Perpanjangan jalur KA super cepat Whoosh asal Halim sampai Surabaya lewat Bandung sejauh lebih dari 620 km itu akhir-akhir ini menjadi pembicaraan hangat. Wacana yang dilontarkan KCIC (Kereta Cepat Indonesia China) itu memunculkan reaksi Agus Harimurti Yudoyono (AHY), Menko Bidang Infrastruktur dan Pembangunan Kewilayahan, yang ingin hal itu didalami dan dihitung dengann cermat.
Berkaca pada biaya pembangunan Whoosh dari Stasiun Halim Jakarta Timur hingga Tegalluar Bandung timur sepanjang 142,3 km yang sebesar Rp 110,16 triliun–termasuk pembengkakan berupa penambahan cost overrun–sebesar Rp 18,36 triliun itu, berapa dibutuhkan untuk memperpanjang jalur? Menurut Dirut KCIC, Dwiyana Slamet Riyadi, tahapan pertama, ya, tidak harus langsung sampai Surabaya, sampai Yogyakarta saja dulu.

BAGIAN DATA
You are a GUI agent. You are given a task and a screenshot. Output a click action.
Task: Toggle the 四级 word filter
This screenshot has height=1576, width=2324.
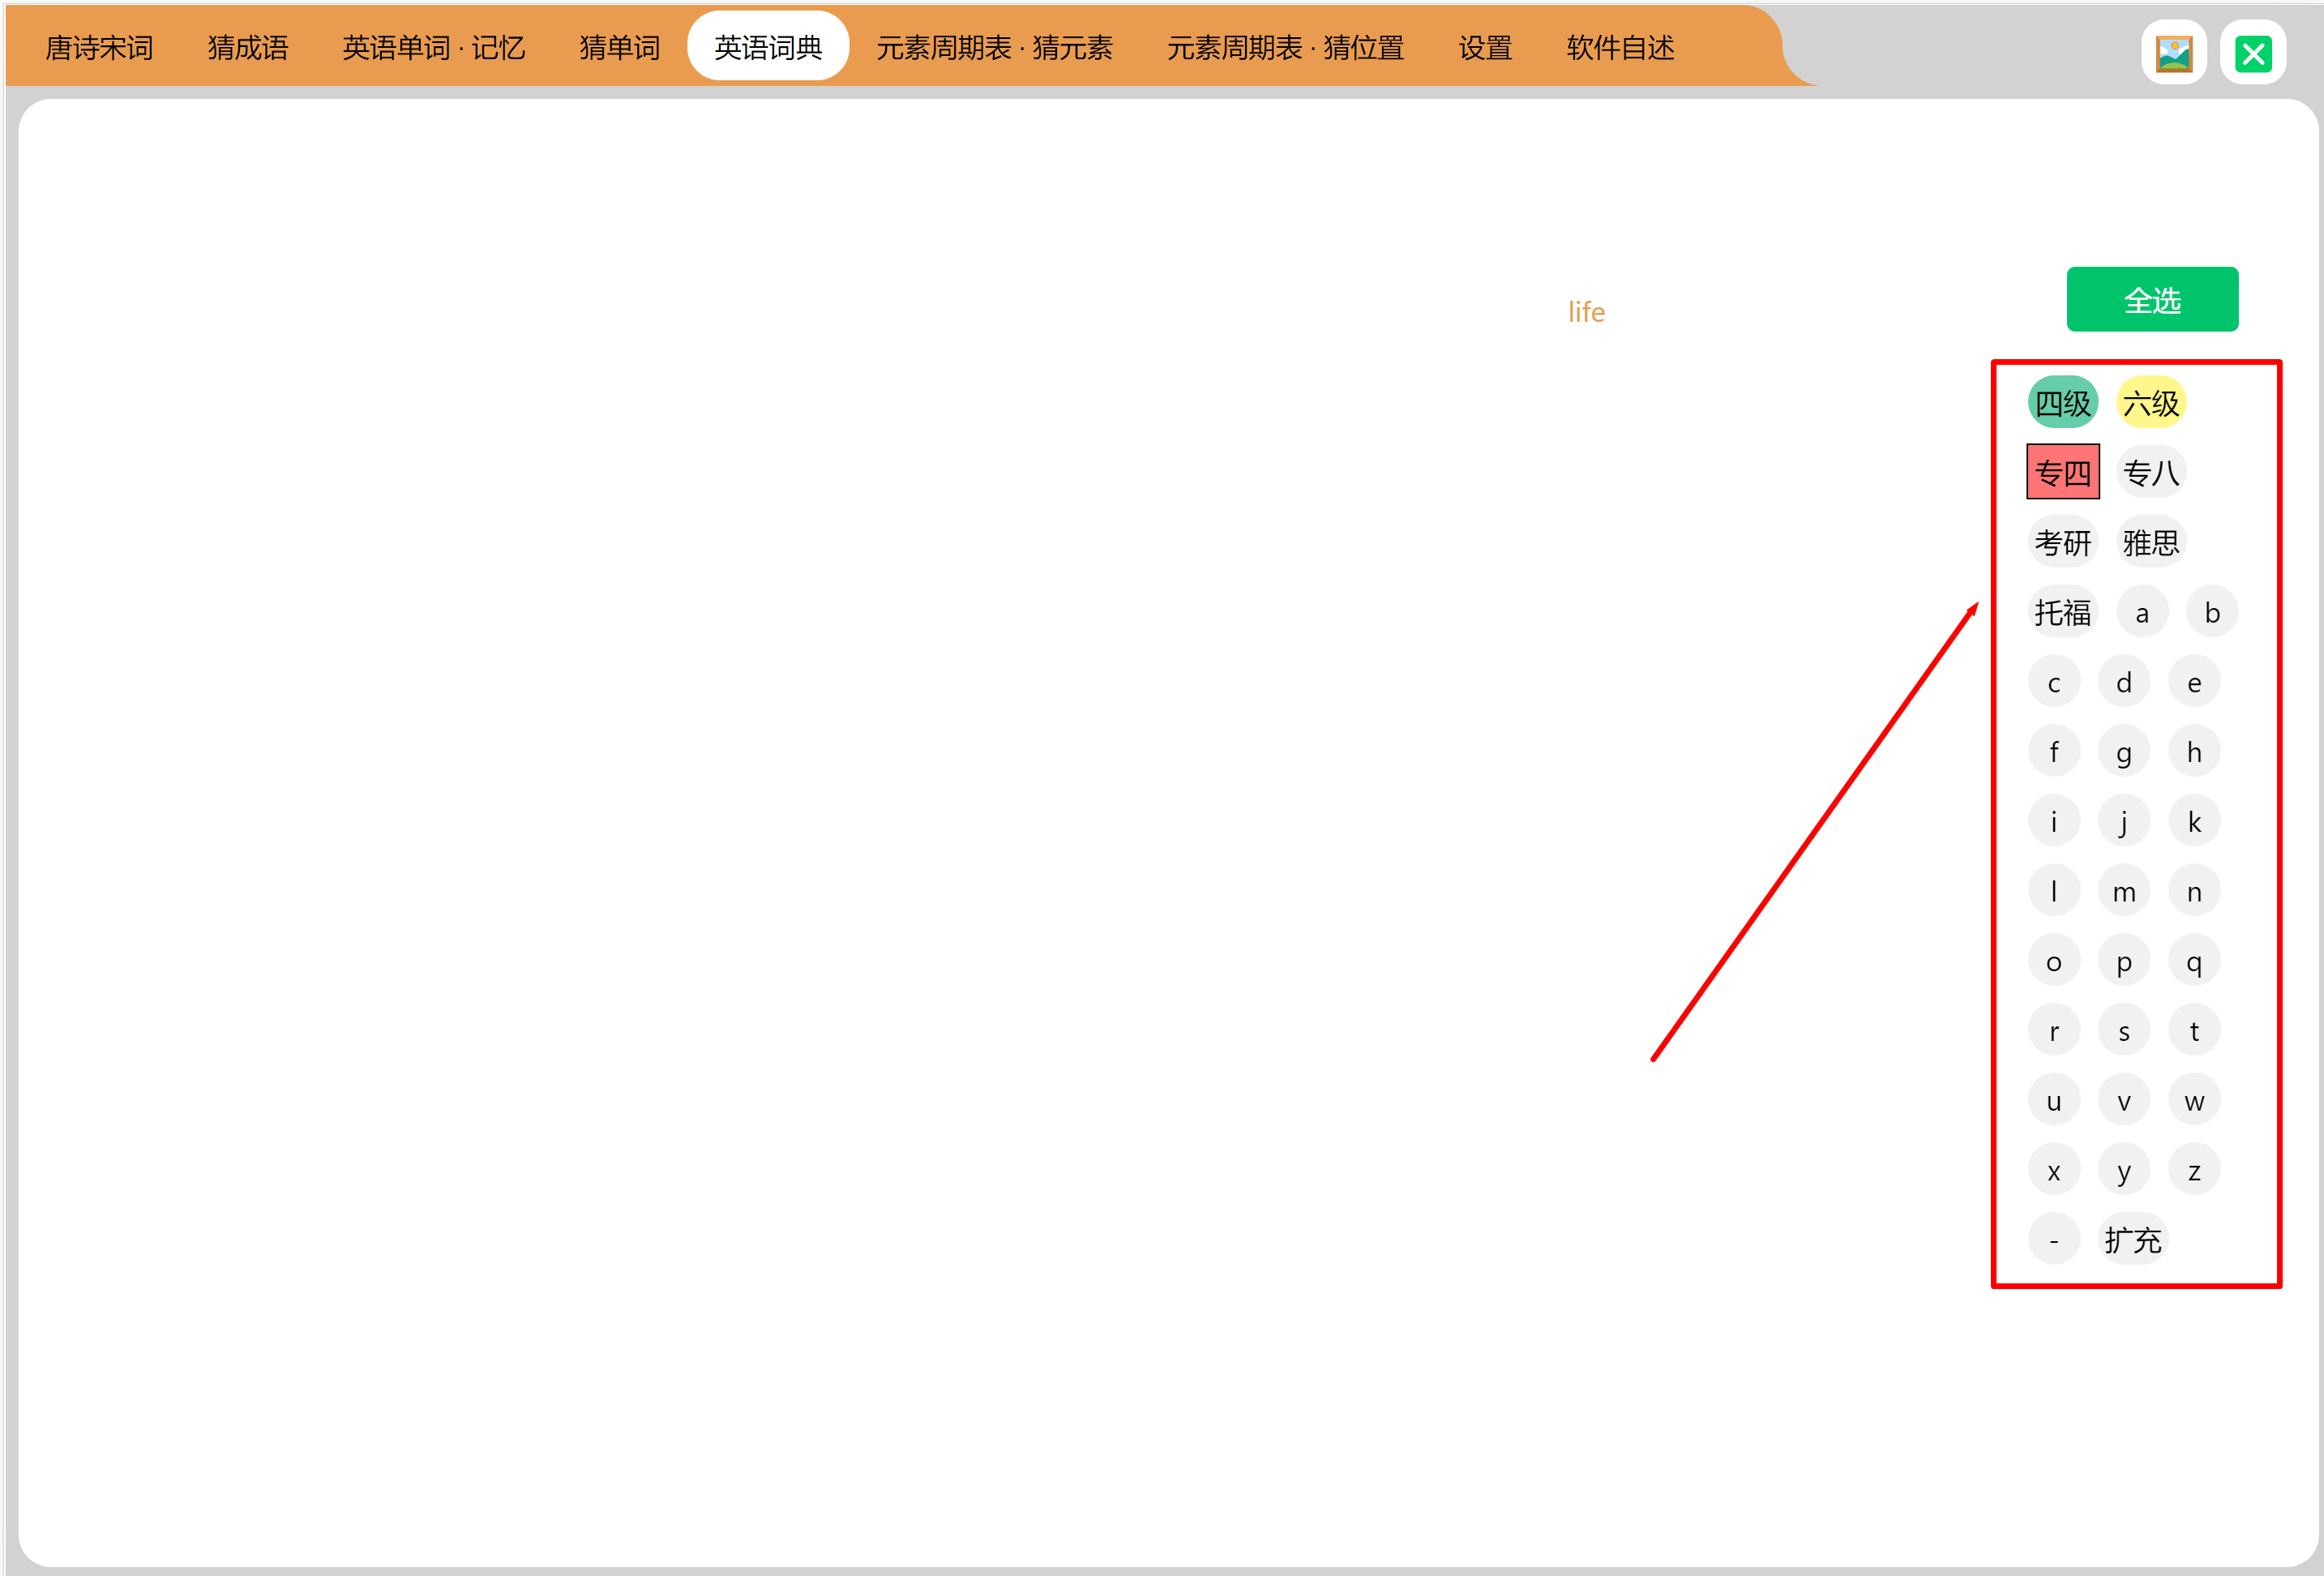pos(2062,403)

PERINTAH SOAL
Bisakah Anda menuliskan ulang seluruh teks tentang perpanjangan jalur kereta cepat Whoosh di atas, kata demi kata tanpa perubahan sedikit pun?

JAWABAN SOAL
Perpanjangan jalur KA super cepat Whoosh asal Halim sampai Surabaya lewat Bandung sejauh lebih dari 620 km itu akhir-akhir ini menjadi pembicaraan hangat. Wacana yang dilontarkan KCIC (Kereta Cepat Indonesia China) itu memunculkan reaksi Agus Harimurti Yudoyono (AHY), Menko Bidang Infrastruktur dan Pembangunan Kewilayahan, yang ingin hal itu didalami dan dihitung dengann cermat.
Berkaca pada biaya pembangunan Whoosh dari Stasiun Halim Jakarta Timur hingga Tegalluar Bandung timur sepanjang 142,3 km yang sebesar Rp 110,16 triliun–termasuk pembengkakan berupa penambahan cost overrun–sebesar Rp 18,36 triliun itu, berapa dibutuhkan untuk memperpanjang jalur? Menurut Dirut KCIC, Dwiyana Slamet Riyadi, tahapan pertama, ya, tidak harus langsung sampai Surabaya, sampai Yogyakarta saja dulu.